Efficiency. Blockchain effectively tracks every step of the life cycle of a product because all data is recorded at every step in the supply chain, and every member of the supply chain can see the data.Thus, blockchain permits automakers to quickly and easily identify where in the supply chain a nonconformance (e.g., a product defect or missing product quantity) has occurred. Advances in more efficient defect identification processes may reduce costs for the auto industry amidst surging recalls this decade.3
Transparency. Blockchain engenders transparency because all data on the blockchain is recorded automatically with a time stamp, including certain data not usually recorded in a traditional supply chain system (such as the steps completed in a production process or the time of a seller’s receipt of a purchase order). Blockchain technology also creates transparency by enabling end-to-end tracking (i.e., traceability from one end of the supply chain to the other).In this age of electrification and autonomous driving, robust traceability mechanisms are essential in the auto industry to prevent safety and quality deficiencies in manufacturing processes.4
Some challenges exist with respect to implementing blockchain processes in the auto industry. For example, although blockchain is considered a highly secure means of data storage, some of blockchain’s other attributes (being decentralized and immutable), pose a compliance barrier with data privacy regulations, such as the California Consumer Privacy Act of 2018 (Cal. Civ. Code § 1798.105) (“CCPA”) and the EU’s General Data Protection Regulation (“GDPR”) (read more about this in Legal Implications of Blockchain in Supply Chain: What’s Law Got to Do With It?). In addition, the upfront costs of implementing a blockchain solution have the potential to be steep; hiring blockchain developers tends to cost more than the cost of traditional developers due to blockchain developers’ specialized expertise.
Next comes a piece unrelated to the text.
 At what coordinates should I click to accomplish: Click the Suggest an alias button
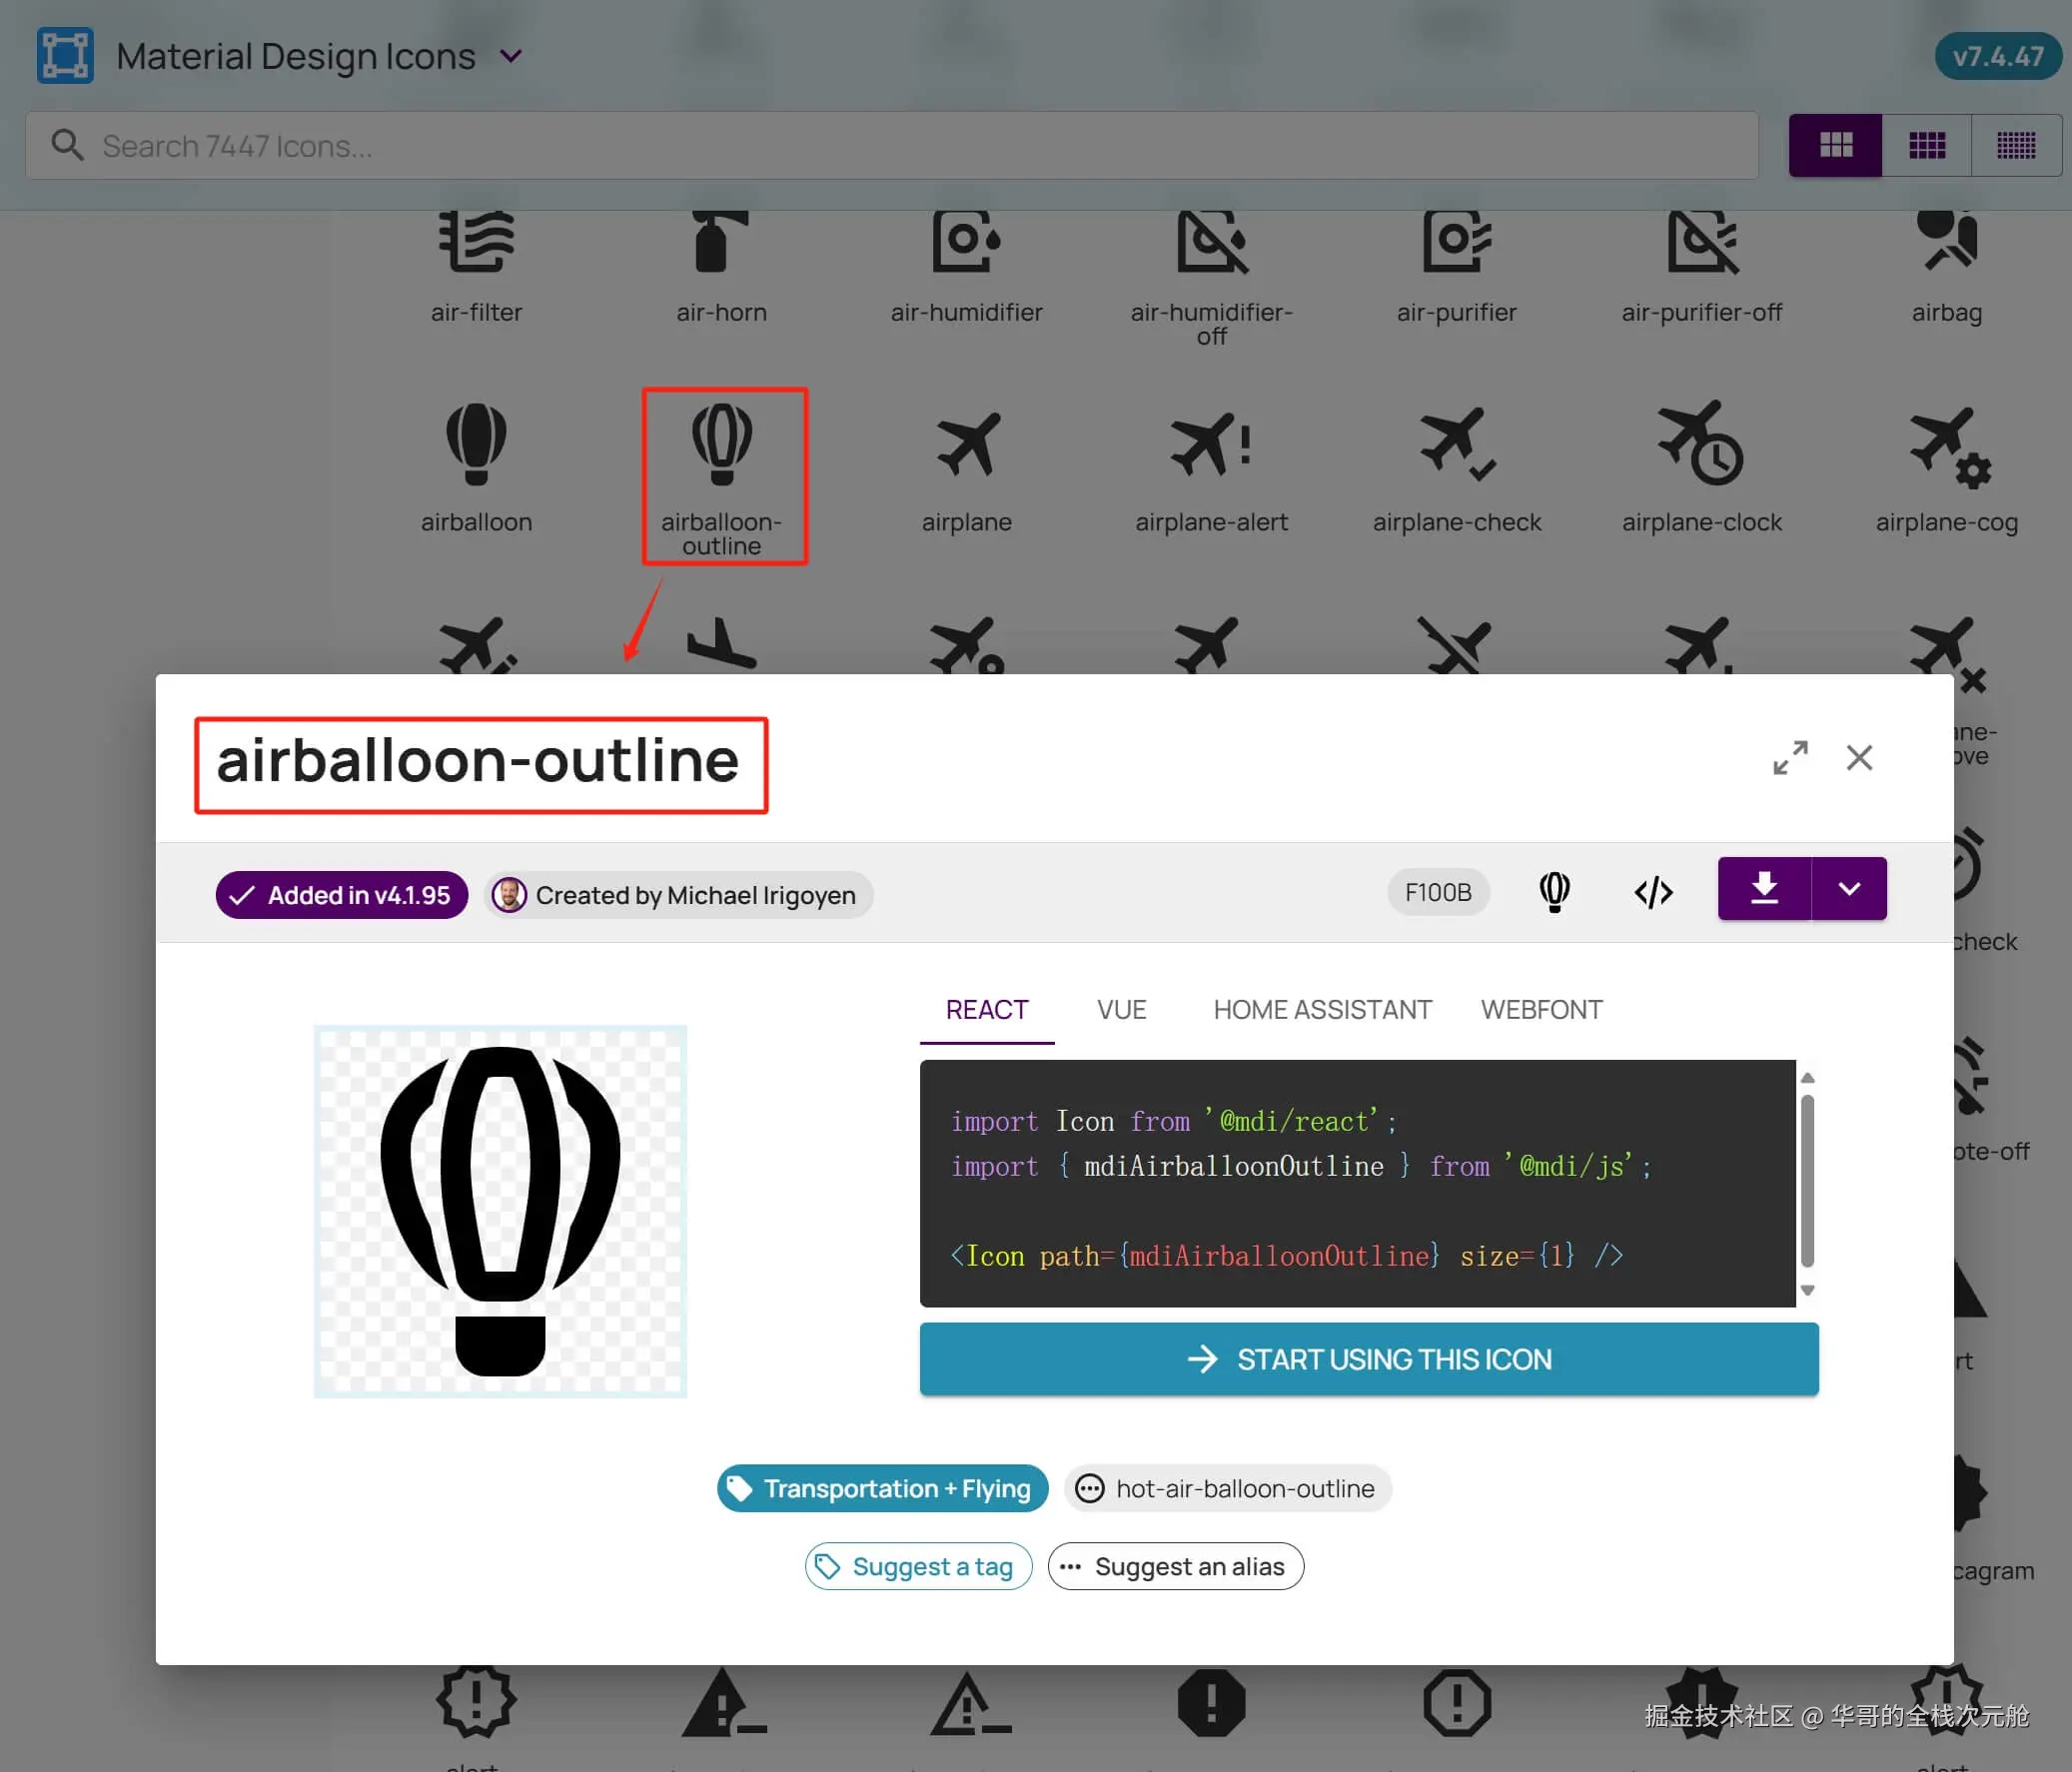[x=1175, y=1566]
Auto Industry Blockchain Adoption
Some auto companies have begun piloting this emerging technology. In 2019, Volkswagen Group collaborated with the tech company Minespider to trace its raw materials back to the point of origin.5 In 2020, Tesla announced a collaboration with various battery supply chain participants to implement a blockchain solution to improve transparency and traceability for nickel and cobalt.6 The BMW Group announced that in 2019 that it had conducted a successful blockchain pilot product for purchasing front lights and intended to expand the program in 2020.7 This year, the BMW Group IT’s Head of Innovation and Emerging Technologies, Andre Luckow, reported to the Wall Street Journal that the blockchain technology programs the BMW Group implemented have “proven fruitful in inspiring initiatives that accelerate data visibility across our value chain.”8 Luckow also disclosed that the BMW Group is exploring use cases for blockchain to improve the driver experience; it has partnered with the German government to use blockchain to improve driver’s license verification processes and simplify the vehicle purchasing process.9 According to Luckow, in the not-so-distant future, “buying a car could be as easy as scanning a QR code.”10
While adoption of blockchain technologies in the auto industry has not been swift, some auto companies have enjoyed success with blockchain programs, and we can expect to see a steady acceleration in the implementation of blockchain solutions in auto supply chains.